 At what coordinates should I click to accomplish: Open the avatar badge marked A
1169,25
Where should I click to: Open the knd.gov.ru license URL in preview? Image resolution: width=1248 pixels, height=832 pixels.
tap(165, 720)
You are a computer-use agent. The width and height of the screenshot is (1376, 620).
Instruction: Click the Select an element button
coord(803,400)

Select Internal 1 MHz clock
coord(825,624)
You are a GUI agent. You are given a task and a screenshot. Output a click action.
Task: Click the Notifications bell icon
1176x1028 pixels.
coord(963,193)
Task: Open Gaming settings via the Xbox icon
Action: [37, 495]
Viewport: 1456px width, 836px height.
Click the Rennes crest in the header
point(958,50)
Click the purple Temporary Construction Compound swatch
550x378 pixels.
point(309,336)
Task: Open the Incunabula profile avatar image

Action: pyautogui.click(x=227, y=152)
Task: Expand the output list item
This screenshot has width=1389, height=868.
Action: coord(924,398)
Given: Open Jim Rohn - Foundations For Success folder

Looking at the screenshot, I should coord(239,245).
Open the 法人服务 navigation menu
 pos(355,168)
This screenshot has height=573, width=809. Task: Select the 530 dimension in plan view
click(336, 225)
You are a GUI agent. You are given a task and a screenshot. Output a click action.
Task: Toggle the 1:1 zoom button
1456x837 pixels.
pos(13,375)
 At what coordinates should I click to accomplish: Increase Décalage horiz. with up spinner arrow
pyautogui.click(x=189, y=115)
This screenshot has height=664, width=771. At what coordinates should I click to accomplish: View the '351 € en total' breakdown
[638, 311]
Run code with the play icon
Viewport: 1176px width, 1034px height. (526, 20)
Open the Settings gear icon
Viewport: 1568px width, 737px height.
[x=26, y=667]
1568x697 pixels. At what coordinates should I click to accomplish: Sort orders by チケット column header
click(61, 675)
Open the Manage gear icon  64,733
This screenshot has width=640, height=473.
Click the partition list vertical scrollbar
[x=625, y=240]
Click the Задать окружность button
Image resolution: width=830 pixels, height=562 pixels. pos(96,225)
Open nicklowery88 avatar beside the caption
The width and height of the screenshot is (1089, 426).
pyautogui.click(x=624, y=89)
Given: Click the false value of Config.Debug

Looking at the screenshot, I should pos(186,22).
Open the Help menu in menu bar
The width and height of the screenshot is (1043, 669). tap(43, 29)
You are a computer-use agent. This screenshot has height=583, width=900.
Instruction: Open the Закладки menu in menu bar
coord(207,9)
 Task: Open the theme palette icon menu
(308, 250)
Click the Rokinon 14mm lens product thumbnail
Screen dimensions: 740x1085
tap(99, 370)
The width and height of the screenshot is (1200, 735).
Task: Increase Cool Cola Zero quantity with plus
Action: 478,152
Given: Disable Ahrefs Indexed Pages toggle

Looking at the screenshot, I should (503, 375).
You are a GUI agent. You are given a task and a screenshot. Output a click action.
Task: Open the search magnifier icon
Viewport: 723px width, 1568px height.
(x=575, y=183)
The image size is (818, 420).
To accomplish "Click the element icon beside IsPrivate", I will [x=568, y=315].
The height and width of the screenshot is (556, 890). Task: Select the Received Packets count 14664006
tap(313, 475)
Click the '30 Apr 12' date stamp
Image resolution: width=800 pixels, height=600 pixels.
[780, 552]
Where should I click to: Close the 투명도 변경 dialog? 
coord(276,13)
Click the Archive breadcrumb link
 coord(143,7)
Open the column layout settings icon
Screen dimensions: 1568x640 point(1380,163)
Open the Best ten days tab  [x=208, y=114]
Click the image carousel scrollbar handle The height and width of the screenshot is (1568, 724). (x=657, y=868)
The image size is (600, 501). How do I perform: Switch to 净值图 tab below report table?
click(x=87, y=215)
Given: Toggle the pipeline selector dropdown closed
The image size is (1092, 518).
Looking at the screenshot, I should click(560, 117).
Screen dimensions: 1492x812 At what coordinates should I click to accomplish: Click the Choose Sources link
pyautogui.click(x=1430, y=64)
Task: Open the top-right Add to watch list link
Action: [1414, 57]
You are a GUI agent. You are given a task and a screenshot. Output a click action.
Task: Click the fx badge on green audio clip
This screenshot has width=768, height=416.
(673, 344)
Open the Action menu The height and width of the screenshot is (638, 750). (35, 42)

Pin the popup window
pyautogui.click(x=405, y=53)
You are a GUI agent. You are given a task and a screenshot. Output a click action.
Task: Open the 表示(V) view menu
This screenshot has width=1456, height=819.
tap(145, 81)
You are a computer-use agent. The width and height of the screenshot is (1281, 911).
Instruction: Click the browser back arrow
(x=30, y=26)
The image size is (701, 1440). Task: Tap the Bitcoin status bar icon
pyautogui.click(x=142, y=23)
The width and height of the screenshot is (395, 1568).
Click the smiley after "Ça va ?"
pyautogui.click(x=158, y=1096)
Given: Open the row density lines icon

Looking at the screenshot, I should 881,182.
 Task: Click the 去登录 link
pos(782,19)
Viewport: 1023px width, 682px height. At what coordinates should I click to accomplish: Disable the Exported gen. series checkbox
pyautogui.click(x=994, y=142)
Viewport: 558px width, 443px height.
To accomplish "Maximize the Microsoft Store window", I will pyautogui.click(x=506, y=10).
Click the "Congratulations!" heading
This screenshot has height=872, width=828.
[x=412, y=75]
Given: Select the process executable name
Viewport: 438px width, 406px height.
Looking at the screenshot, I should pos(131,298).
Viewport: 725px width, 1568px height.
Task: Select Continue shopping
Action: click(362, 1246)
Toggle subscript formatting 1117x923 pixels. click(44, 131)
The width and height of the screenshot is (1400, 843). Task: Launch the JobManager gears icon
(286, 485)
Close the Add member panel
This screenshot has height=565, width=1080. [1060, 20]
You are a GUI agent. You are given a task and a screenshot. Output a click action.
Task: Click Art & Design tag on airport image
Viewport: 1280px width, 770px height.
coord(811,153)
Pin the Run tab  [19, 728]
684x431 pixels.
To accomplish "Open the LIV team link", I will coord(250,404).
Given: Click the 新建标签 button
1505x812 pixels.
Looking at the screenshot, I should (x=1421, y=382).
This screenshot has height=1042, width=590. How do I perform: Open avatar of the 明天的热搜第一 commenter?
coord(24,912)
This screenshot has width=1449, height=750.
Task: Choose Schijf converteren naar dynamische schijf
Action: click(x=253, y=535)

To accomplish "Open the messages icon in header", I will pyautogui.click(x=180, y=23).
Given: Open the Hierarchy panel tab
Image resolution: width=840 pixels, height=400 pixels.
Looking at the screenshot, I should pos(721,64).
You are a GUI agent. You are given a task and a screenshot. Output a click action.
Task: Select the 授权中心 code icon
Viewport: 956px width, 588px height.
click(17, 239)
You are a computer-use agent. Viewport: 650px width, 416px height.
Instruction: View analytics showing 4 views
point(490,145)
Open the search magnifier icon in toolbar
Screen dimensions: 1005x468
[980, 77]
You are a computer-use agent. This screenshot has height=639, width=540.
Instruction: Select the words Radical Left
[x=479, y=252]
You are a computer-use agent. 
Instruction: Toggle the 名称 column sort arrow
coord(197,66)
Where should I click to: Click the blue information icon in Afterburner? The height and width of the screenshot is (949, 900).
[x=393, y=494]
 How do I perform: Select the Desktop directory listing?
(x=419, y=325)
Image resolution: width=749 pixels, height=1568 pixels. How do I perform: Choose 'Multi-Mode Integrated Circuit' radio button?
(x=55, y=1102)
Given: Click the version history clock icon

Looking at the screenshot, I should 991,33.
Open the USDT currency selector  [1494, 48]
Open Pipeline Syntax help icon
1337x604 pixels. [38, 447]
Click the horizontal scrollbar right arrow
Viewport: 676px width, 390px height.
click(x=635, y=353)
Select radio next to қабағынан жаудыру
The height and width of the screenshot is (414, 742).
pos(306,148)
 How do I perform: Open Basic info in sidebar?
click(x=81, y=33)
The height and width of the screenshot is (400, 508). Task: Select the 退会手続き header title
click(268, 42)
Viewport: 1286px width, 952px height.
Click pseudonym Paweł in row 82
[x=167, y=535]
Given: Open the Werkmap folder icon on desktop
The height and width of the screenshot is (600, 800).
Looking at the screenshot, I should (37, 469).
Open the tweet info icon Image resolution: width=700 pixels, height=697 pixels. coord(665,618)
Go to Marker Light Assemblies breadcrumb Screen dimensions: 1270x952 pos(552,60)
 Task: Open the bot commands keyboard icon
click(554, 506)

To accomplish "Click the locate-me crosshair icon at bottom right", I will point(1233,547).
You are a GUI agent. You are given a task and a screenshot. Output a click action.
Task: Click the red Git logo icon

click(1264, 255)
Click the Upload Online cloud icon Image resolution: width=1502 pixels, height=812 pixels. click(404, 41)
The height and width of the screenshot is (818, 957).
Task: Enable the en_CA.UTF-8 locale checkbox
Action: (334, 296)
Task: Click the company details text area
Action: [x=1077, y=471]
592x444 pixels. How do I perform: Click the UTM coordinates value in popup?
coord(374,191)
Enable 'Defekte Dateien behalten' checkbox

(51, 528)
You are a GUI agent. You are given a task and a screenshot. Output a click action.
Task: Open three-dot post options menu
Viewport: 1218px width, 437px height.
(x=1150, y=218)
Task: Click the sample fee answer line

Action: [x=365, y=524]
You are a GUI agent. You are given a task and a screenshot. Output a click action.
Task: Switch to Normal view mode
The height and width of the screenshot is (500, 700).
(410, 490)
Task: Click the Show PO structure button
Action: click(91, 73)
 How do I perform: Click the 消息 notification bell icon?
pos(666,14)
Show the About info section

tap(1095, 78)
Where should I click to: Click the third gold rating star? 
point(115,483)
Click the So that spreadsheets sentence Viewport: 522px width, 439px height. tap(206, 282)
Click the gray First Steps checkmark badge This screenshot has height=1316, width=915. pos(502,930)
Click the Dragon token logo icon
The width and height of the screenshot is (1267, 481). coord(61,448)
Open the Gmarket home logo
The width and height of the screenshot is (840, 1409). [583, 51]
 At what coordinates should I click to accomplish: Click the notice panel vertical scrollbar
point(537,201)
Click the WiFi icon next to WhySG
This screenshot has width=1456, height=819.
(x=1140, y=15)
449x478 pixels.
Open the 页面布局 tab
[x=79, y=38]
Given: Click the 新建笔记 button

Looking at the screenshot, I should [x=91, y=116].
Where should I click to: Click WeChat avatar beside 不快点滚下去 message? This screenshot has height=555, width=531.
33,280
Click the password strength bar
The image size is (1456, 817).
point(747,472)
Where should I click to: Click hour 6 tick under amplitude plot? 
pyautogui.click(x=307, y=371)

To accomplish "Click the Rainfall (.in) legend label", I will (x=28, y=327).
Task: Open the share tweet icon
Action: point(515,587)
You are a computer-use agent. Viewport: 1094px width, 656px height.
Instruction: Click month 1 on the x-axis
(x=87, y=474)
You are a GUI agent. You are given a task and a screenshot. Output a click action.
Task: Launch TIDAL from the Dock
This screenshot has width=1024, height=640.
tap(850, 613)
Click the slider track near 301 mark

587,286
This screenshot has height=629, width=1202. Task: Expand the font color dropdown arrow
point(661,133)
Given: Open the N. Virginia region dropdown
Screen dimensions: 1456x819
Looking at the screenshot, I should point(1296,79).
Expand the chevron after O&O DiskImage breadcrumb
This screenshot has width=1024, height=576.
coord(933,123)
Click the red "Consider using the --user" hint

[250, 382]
■ ■ ■ ■
Reproduce the part of the records that opens with the line containing "592x444 pixels. How" and closes with the line containing "Click the gray", switching every "GUI agent" to "interface agent" and leaving everything else unchanged.

> **EXERCISE RESPONSE**
592x444 pixels. How do I perform: Click the UTM coordinates value in popup?
coord(374,191)
Enable 'Defekte Dateien behalten' checkbox

(51, 528)
You are a interface agent. You are given a task and a screenshot. Output a click action.
Task: Open three-dot post options menu
Viewport: 1218px width, 437px height.
(x=1150, y=218)
Task: Click the sample fee answer line

Action: [x=365, y=524]
You are a interface agent. You are given a task and a screenshot. Output a click action.
Task: Switch to Normal view mode
The height and width of the screenshot is (500, 700).
(410, 490)
Task: Click the Show PO structure button
Action: click(91, 73)
 How do I perform: Click the 消息 notification bell icon?
pos(666,14)
Show the About info section

tap(1095, 78)
Where should I click to: Click the third gold rating star? 
point(115,483)
Click the So that spreadsheets sentence Viewport: 522px width, 439px height. tap(206, 282)
Click the gray First Steps checkmark badge This screenshot has height=1316, width=915. pos(502,930)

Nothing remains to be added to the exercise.